Knoz thinks that conferring the gold medal on Alois of Lichtenstein can be considered to be a thank you to the previous generations of his family for all they have achieved in proper management and sensitive landscape interventions, adding: "And this comprises not only the family members who inspired this approach but also their architects, artists, foresters, farmers and gardeners who implemented it. Mendel University in Brno, which manages a large area of former Lichtenstein property, is aiming to follow in their footsteps and return discontinuity back to continuity. It follows the tradition of using and cultivating the landscape of Brno and Lednice so that it can be passed on to following generations in good condition."
The Kinský family, who will be represented at the ceremony by Constantin Kinský (born 1961), are another example of good forest and landscape management. They manage 750 hectares of ponds, an area of forests close to Žďár nad Sázavou and run an agricultural business. "The forest property of the Kinský family around Žďár is a great example of excellent long-term care for the landscape and monuments in the Vysočina region and of serving the public," adds Nerudová.

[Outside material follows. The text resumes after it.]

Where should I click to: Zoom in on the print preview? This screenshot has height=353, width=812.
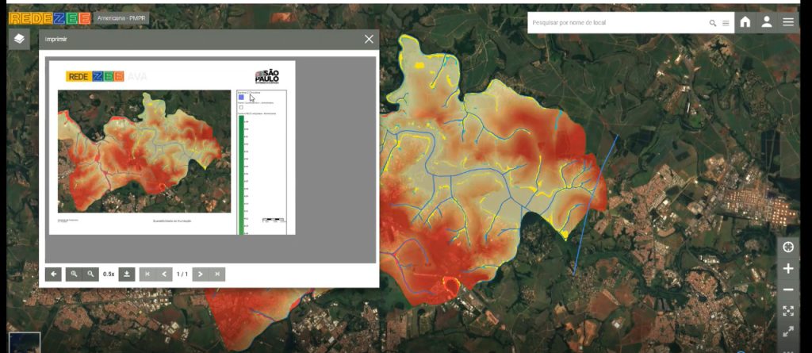tap(75, 274)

Radoslav Jiří Kinský, Constantin's father, had a long professional relationship with MENDELU; he was also a MENDELU graduate and a member of the scientific council of the Faculty of Forestry and Wood Technology (FFWT). Since he passed away in 2008, the university has continued to work with his heirs and especially with Constantin. The Kinský family are one of the most important FFWT partners and their forests are used for teaching and training students. They also participate in the activities of Pro Silva Bohemica, an association of foresters and people interested in forest health, who apply and advocate the extended use of natural processes in forest management. "Ever since their property was restored to the ownership of the Kinský family in 1993, the family have been cooperating with our university in both research and education and endeavour to apply the latest findings in the management of their forests," adds Nerudová.
The November gold medal award ceremony is one of the main events of this year's MENDELU centenary celebrations. It has been scheduled apart from the other ceremonies because there is a complex protocol that has to be adhered to. Other centenary events this year included the ceremonial session of the scientific council on 14 October, where the university awarded memorial medals to 16 researchers and research institutions who achieved outstanding results in advancing the university, science and knowledge. Among the laureates was Professor Ivar Otruba, one of the most famous Czech landscape architects. The MENDELU centenary celebrations will culminate at the end of January when the English geneticist Sir Paul Maxime Nurse will receive an honorary doctoral degree from the university. The British researcher is a laureate of the 2001 Nobel Prize in Physiology or Medicine for his discovery of key regulators of the cell cycle.